Lasgalen’s eyes clouded with shadow as she shook her head, “Valar preserve us!  And I cannot be there with you this time.”

“But you are…right where you are now. In my heart.”

Lasgalen smiled, love in her eyes, “You have always been a sweet-talker.”  She sobered and then said, “What is being asked of you this time?” her voice laden with compassion and empathy.

“To hold a captive…and risk the peace and safety of my people in doing so.”  He looked her in the eyes, “it is a small enough ask and I will grant it. But the Valar preserve us all in where this will all lead.” He sighed, “Oh Las, I am so tired of this fight.  We fight it over and over.  I so want to see you again…”

Lasgalen looked at her beloved and saw the marks of exhaustion on his soul, truly the only way an Elf ever aged, “You will, but it is not your time yet.  There is still work to be done.”

Thranduil looked longingly at her, aching to touch her, but somehow, he knew he couldn’t.  He sighed resignedly. “Yes, I know there is.  And I will do my duty, cost what it may.  But Las, I miss you so much.”

Lasgalen smiled and said, “Close your eyes.”

Thranduil did as he was told. Contravening what he perceived could be, he felt a touch of lips on his.  He reached to hold her and…there was nothing there.  Yet the feeling of her lips on his lingered for a few moments longer and he heard within, “I will be waiting for you, my love, in the halls of Mandos.  Do what you must do.”

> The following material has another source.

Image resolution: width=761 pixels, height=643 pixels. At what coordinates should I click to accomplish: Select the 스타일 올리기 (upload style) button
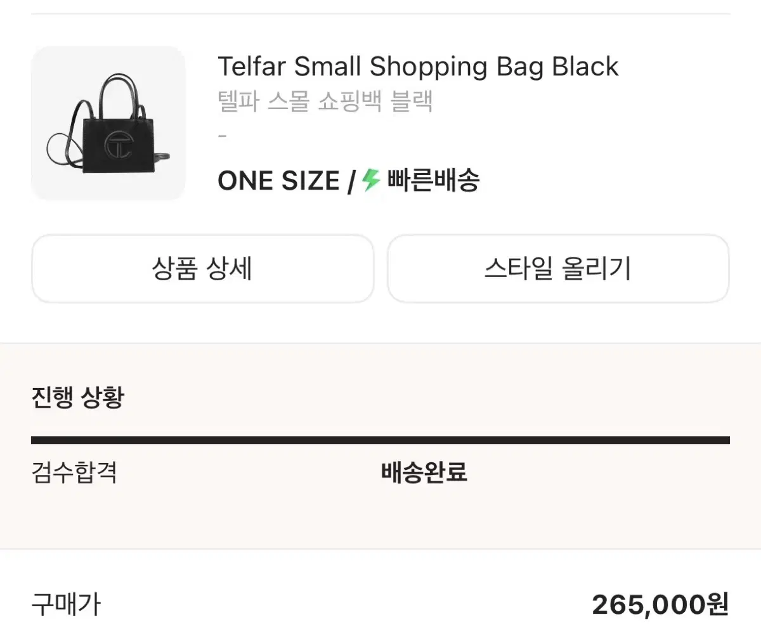pyautogui.click(x=559, y=269)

Thranduil opened his eyes and he looked around the glade.  It was a vision or perhaps a waking dream or her portion of their twinned souls speaking within his heart. Regardless of what form she took, whether a dream or a gift from the Valar, once again Lasgalen filled his heart and if it was not filled with hope necessarily, it was at least filled with resilience and resolve.  Her gift to him, to salve his weary and exhausted soul.  He stood and turned his face to the overarching branches above allowing the song of the wind through the leaves to blow through his soul sharing with him their own calm resilience. “Come Alagos! We must return and render our answer!” he said as he mounted his white stallion. He would face whatever came his way with strength and resilience. He did not know what the cost would be, and he was wise enough not to ask.

~*~*~*~*~*~*~

Legolas sat in his window seat that overlooked the courtyard.  He stared with unseeing eyes.  He heard a knock on the door.  Breaking from his reverie of imponderables he looked to the door and saw Aragorn. 

“Hello, mellon nin!  May I come in?” asked the grim-faced Ranger. 

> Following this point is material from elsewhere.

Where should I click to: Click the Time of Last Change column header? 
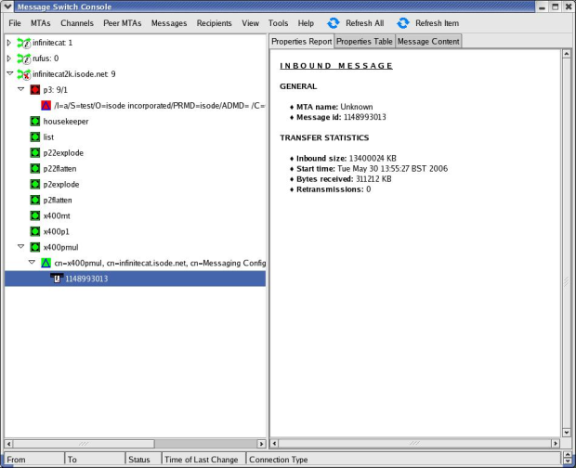(202, 460)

“Yes, of course, mellon nin!” He started to get up from his window seat.

“No-no, Don’t get up.” Aragorn insisted.  Legolas stilled his motion and turned his attention once again to the scene from the window. 

Aragorn walked to the window and looked out. “You know, every time I come back to Mirkwood, to your father’s halls I am once again overcome by the beauty of the place and how your father keeps it under control.”

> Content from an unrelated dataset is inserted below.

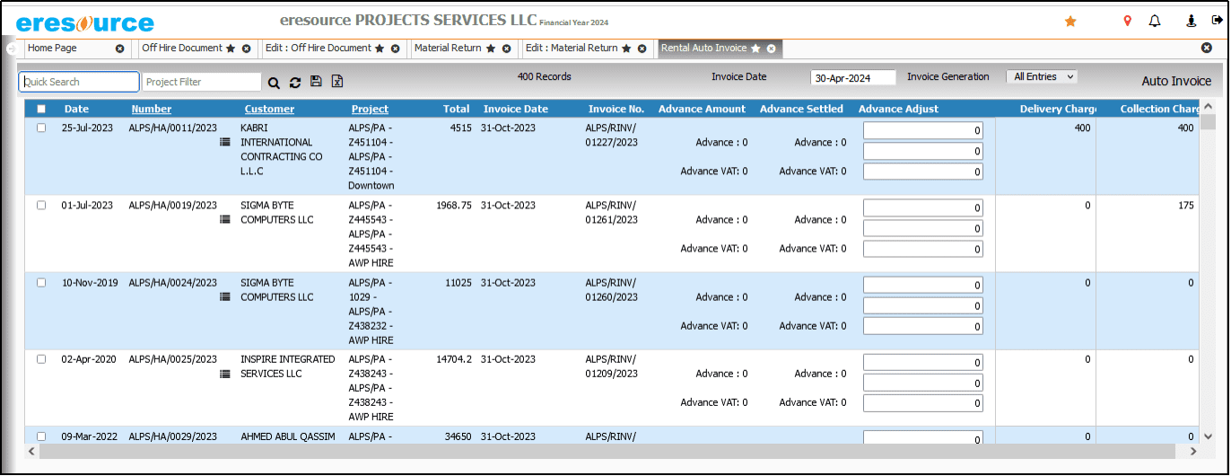
Task: Open the Invoice Generation All Entries dropdown
Action: coord(1041,77)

“Yes, well he wasn’t keeping anything under control today, was he?”  Legolas looked from the window to his old friend, confusion stamped on his fair face, “Aragorn…I have never seen Adar like that.  He looked almost…defeated.  He is the most strong-willed elf I have ever known.  If I am half the elf that he is then I will account myself well.  But today…”  He shook his head, “It scared me.”

~*~*~*~*~*~

A/N: after researching the idea I could find nothing definitive on whether Thranduil knew about the history of the Ring and the other rings of power.  I have concluded that as he was at the Battle of the Last Alliance and in charge of what remained of his army that he would have known about the One Ring and Isildur had taken it and was killed.  Beyond that he does not know any more about it.  He knows the story of Isildur but not the ring’s fate in the intervening millennia.